Have you ever looked at the sky and seen streaks of snow or rain falling from the cloud but never reaching the ground? Similar cases happen when radar shows what looks like rain, but nothing hits the ground. This phenomenon is a type of weather event known as virga.


(Photo: Wikimedia Commons/ John Robert McPherson)

What is Virga?

The National Weather Services define virga as streaks or wisps of precipitation that fall from a cloud but evaporate before reaching the ground.

It is generally seen as fussy bits that extend from the bottom of storm clouds as a system starts to overspread the area.
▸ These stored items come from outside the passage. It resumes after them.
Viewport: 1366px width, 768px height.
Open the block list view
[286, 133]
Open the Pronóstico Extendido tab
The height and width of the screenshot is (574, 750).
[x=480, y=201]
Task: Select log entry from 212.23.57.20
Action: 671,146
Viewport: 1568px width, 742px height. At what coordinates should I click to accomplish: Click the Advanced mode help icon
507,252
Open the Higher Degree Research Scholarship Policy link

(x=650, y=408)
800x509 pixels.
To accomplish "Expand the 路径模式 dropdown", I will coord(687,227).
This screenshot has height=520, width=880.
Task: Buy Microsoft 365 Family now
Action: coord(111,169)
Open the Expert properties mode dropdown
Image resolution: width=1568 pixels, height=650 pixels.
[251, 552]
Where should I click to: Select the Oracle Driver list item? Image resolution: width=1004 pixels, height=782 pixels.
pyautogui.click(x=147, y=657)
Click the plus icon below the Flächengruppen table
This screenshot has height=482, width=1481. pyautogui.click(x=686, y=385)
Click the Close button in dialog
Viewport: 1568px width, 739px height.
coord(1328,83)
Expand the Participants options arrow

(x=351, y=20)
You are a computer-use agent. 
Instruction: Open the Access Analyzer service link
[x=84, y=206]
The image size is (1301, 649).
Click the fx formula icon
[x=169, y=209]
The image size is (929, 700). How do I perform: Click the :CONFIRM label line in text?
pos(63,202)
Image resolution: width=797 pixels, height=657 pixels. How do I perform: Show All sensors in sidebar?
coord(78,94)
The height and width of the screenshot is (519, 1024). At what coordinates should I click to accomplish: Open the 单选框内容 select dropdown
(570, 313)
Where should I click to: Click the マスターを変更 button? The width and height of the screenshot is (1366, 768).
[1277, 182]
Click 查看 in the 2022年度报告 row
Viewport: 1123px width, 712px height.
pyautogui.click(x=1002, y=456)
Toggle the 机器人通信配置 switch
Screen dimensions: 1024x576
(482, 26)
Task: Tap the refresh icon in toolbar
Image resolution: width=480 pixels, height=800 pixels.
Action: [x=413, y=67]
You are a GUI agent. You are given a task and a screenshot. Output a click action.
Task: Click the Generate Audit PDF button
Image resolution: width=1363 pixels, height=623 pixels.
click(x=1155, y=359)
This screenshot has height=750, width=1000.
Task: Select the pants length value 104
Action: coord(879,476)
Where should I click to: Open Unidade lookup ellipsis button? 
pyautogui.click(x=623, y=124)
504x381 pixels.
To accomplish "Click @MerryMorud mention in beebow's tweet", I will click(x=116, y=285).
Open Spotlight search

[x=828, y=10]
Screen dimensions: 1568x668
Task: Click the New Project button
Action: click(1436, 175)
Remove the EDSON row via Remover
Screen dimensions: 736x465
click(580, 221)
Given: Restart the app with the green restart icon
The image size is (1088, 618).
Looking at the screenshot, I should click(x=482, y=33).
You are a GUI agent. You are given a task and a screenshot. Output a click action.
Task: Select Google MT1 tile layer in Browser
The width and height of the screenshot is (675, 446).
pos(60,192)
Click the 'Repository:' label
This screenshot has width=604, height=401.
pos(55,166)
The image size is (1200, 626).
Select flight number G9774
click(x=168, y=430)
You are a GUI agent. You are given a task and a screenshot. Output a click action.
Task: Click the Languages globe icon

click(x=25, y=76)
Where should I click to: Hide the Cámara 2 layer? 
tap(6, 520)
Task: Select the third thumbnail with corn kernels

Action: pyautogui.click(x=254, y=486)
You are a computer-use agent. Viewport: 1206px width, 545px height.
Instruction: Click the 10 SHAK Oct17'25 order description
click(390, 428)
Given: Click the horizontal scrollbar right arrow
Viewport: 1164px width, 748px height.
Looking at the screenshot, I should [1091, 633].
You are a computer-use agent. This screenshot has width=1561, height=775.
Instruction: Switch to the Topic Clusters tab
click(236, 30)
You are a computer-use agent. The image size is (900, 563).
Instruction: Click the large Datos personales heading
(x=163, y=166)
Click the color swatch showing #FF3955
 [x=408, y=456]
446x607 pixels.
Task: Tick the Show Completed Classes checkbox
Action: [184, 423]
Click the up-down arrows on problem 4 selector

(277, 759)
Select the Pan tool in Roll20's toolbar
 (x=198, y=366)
Virga rain is more likely to happen in valleys than in mountains. One reason is that the ground is simply farther away from the clouds, so there is more air for the rain to fall through. Another reason is that mountains can force more rain to fall through orographic forcing. The mountains essentially force the air to go up and over, cooling and condensing the moisture in the air and causing more precipitation to fall.

This phenomenon can occur at any time of the year in the form of rain or snow. It can also occur before a microburst event, where a sudden downpour of rain builds up from the entrainment of dry air throughout the mid-levels of the atmosphere.

As the virga continues, evaporation leads to two things. First, it releases more moisture back into the air, and then it cools the air in a process called evaporative cooling. As the air becomes wetter and cooler, the relative humidity begins to rise to the point where it can support rain.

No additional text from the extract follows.